A t2.micro instance may be free during the free trial but is useless for anything resource intensive. You are much better off just using Google Colab or Kaggle notebooks.
If you have to train models very often (like everyday) and 24GB from a RTX3090 or better a RTX4090 is enough, a dedicated computer is the most cost effective way in the long run.
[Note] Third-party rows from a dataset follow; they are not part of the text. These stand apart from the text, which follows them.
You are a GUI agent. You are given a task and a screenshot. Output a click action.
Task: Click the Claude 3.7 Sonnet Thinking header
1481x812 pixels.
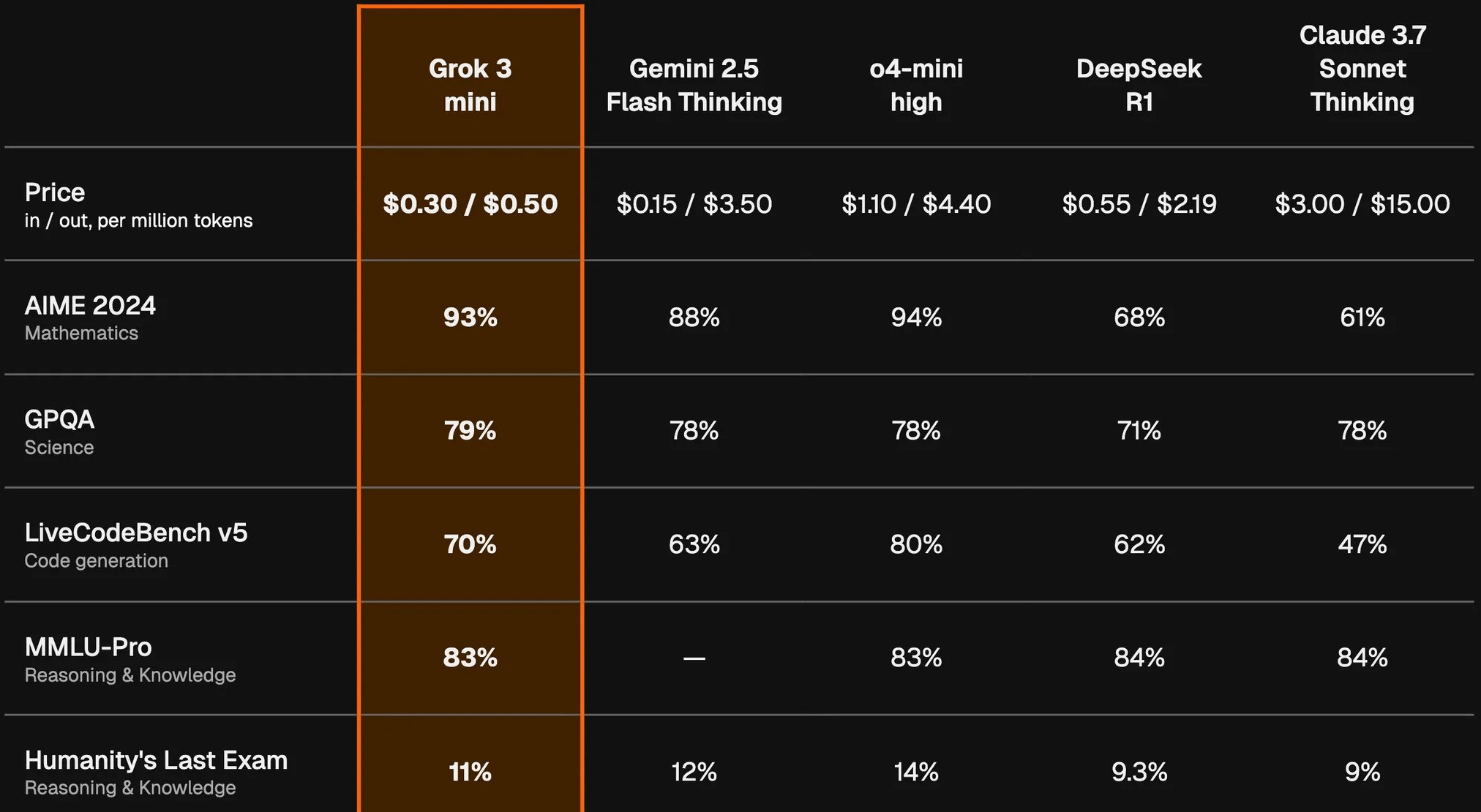tap(1362, 69)
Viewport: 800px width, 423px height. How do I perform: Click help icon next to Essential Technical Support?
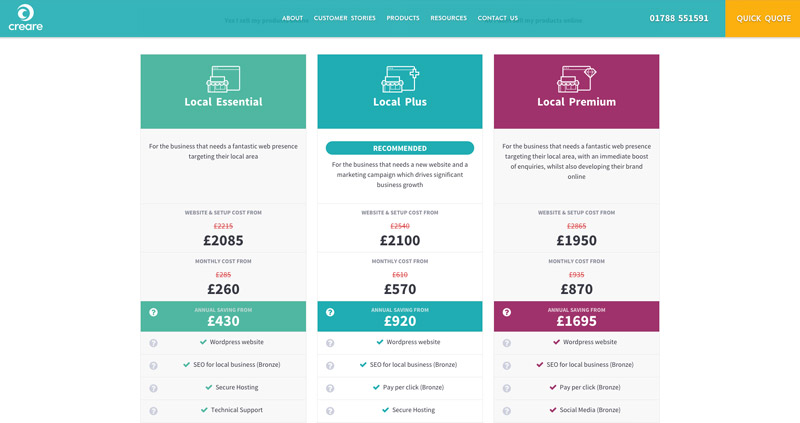point(154,411)
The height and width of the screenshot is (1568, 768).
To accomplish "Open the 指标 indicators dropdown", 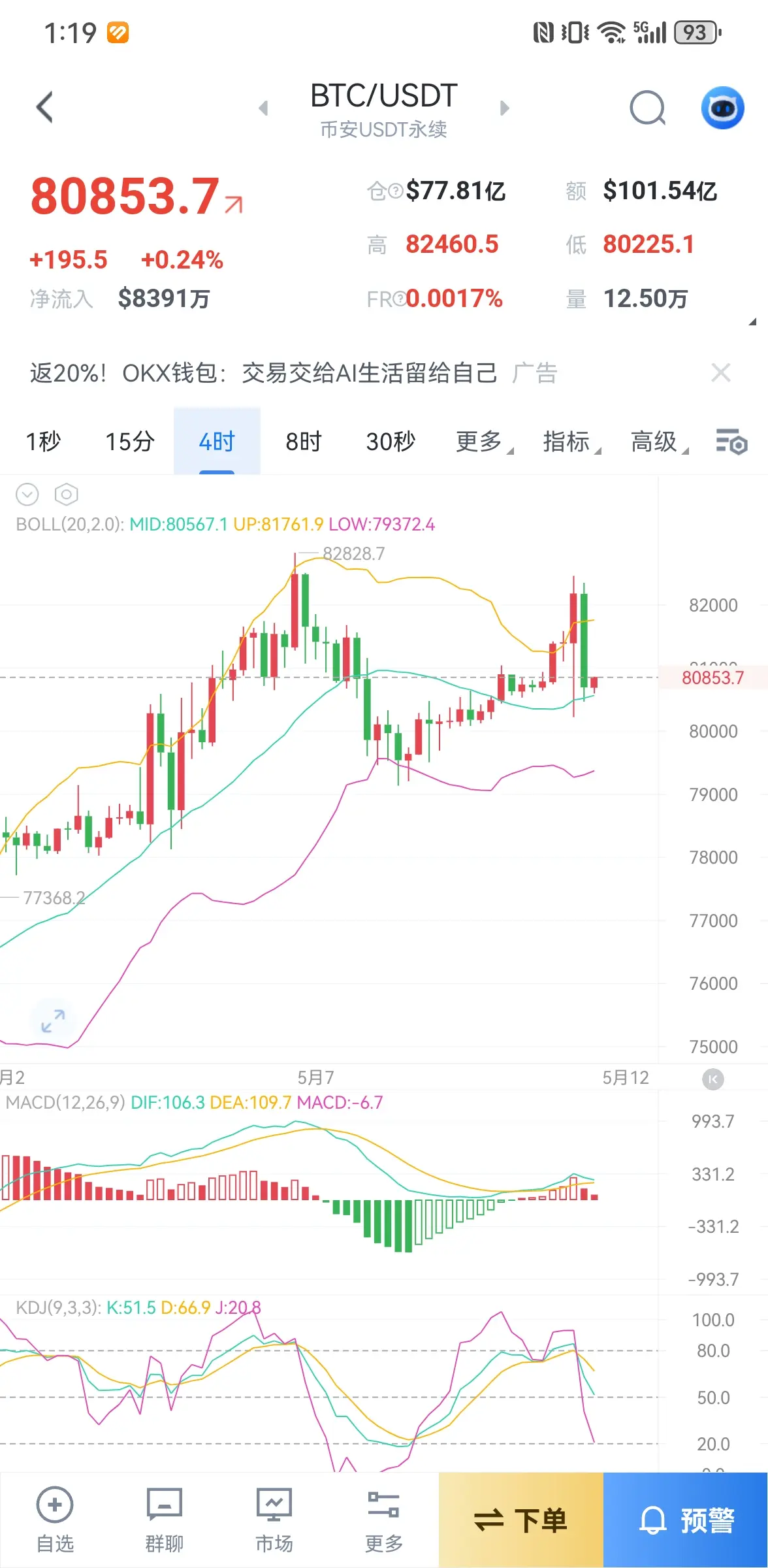I will (x=571, y=442).
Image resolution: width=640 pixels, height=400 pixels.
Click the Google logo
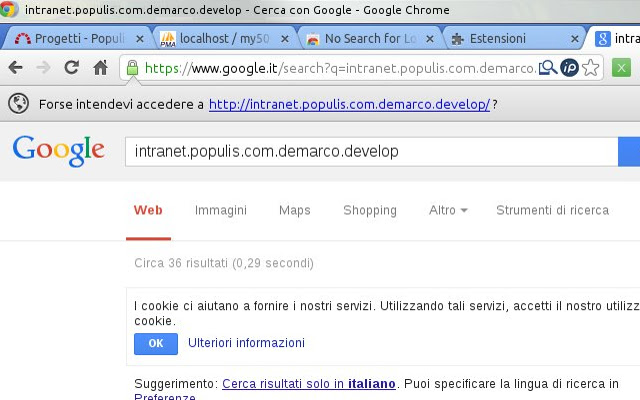59,151
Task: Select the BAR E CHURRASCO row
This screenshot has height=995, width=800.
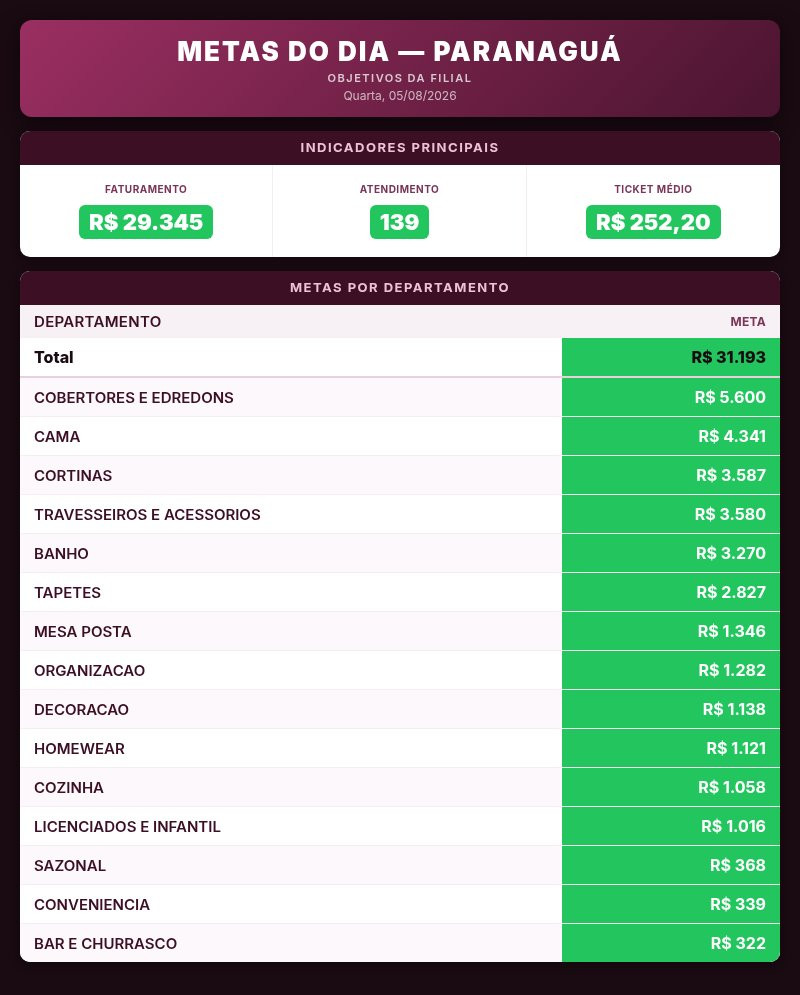Action: click(400, 944)
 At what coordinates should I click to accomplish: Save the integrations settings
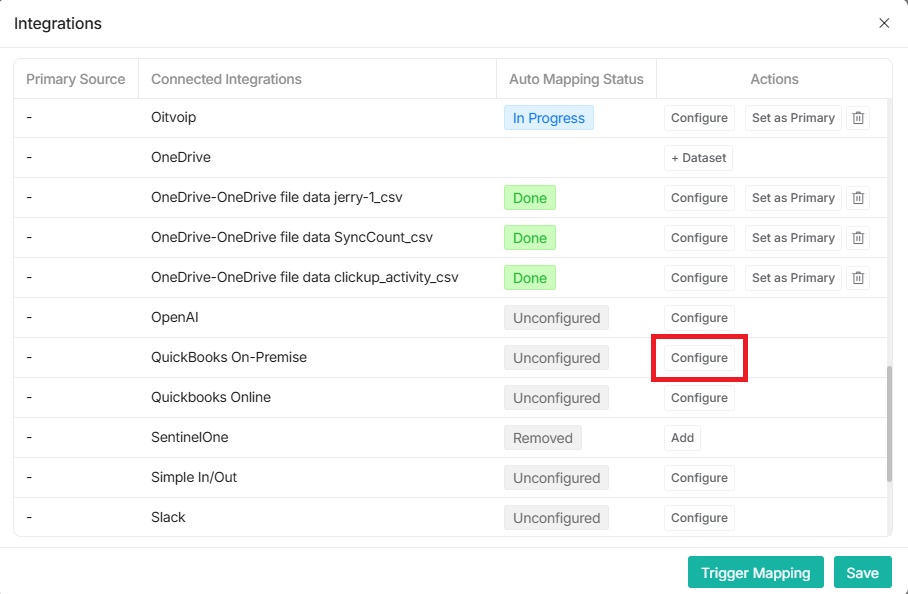point(862,573)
If you cant afford a RTX3090 and 12GB is enough, a 3060 with 12GB will do (for ML we usually want as much VRAM as possible, raw computing power often is not the bottleneck).
Vast ai is a cost effective way of renting computing power for non-constant use, much cheaper than AWS or GCP, but beware that because of how it works the instance is not fully secure against attacks from the host so you can't use it with sensitive data.
Any good CUDA GPU will be able to train with a small dataset in less of a day, so take that into account for the decision between purchasing a GPU and cloud computing.
ggf31416 t1_j0dzi42 wrote
ggf31416 t1_iyfacbd wrote
Reply to [D] CPU - which one to choose? by krzaki_
Do you want something that will run on battery or something powerful that won't last too much in battery?
The ones you mentioned belong to the first category, if you want something powerful you will need a GPU, one from Nvidia will make things much easier than one from AMD.
ggf31416 t1_jdesxc0 wrote
Reply to [D] Which AI model for RTX 3080 10GB? by SomeGuyInDeutschland
With memory offloading and 8-bit quantization you may be able to run the 13B model, but slowly. The 7B will be faster.